[DATA LISTING — start]

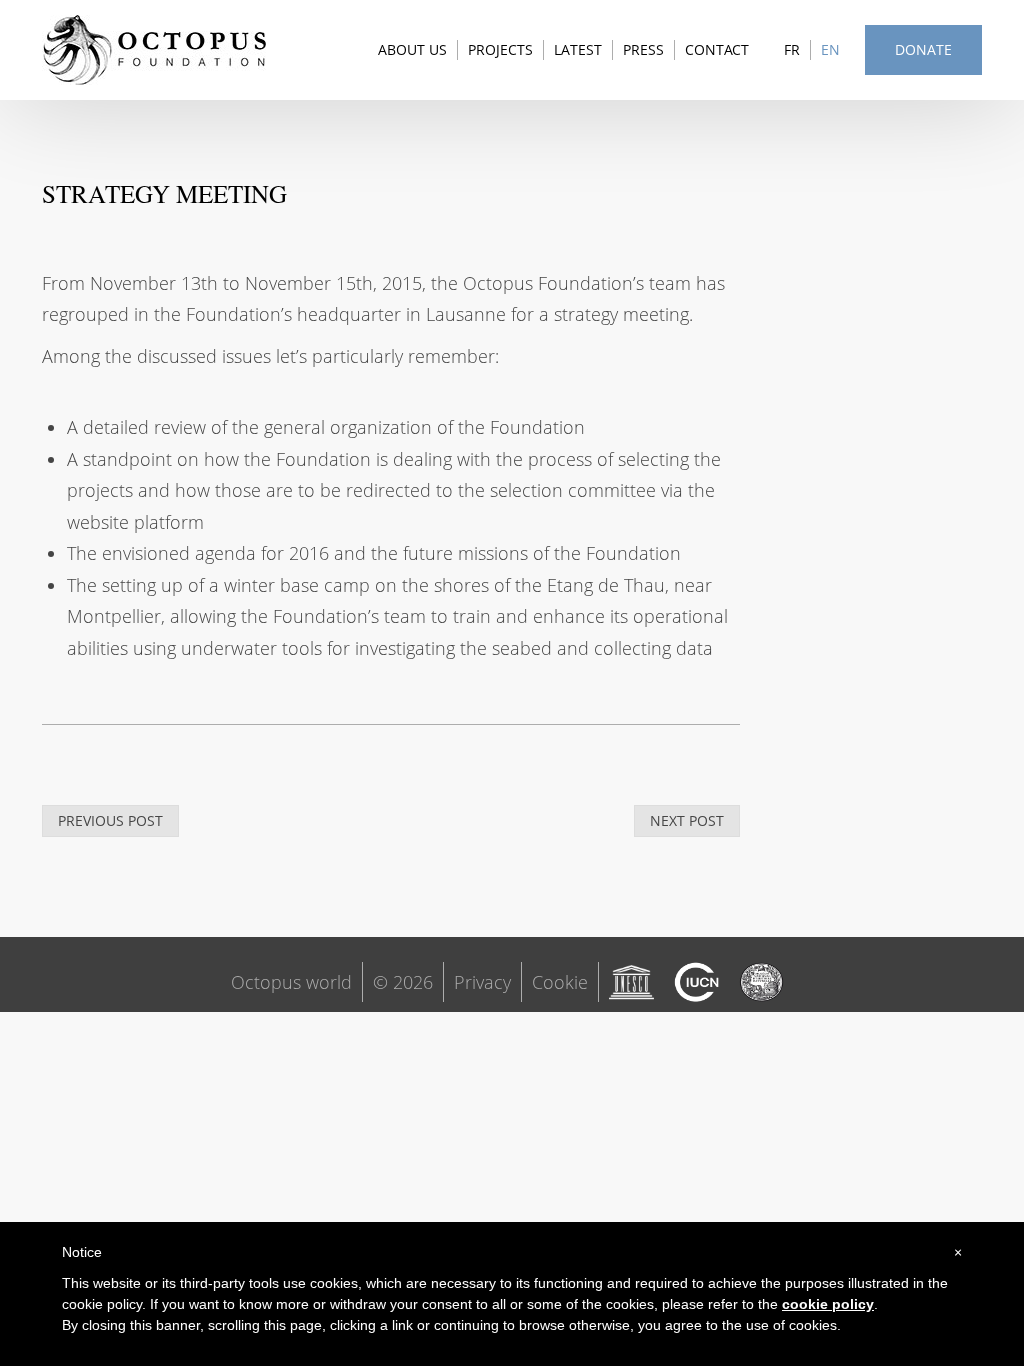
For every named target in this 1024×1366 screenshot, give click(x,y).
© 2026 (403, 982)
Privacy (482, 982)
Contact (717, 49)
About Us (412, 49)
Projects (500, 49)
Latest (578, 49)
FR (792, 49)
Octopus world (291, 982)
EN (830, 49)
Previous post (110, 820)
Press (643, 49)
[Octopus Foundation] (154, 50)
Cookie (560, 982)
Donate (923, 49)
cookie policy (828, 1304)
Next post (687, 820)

[DATA LISTING — finish]

In your copy of the material, every word must match and no image should appear.

For every named target in this 1024×1366 screenshot, give click(x,y).
© 2026 (403, 982)
Privacy (482, 982)
Contact (717, 49)
About Us (412, 49)
Projects (500, 49)
Latest (578, 49)
FR (792, 49)
Octopus world (291, 982)
EN (830, 49)
Previous post (110, 820)
Press (643, 49)
[Octopus Foundation] (154, 50)
Cookie (560, 982)
Donate (923, 49)
cookie policy (828, 1304)
Next post (687, 820)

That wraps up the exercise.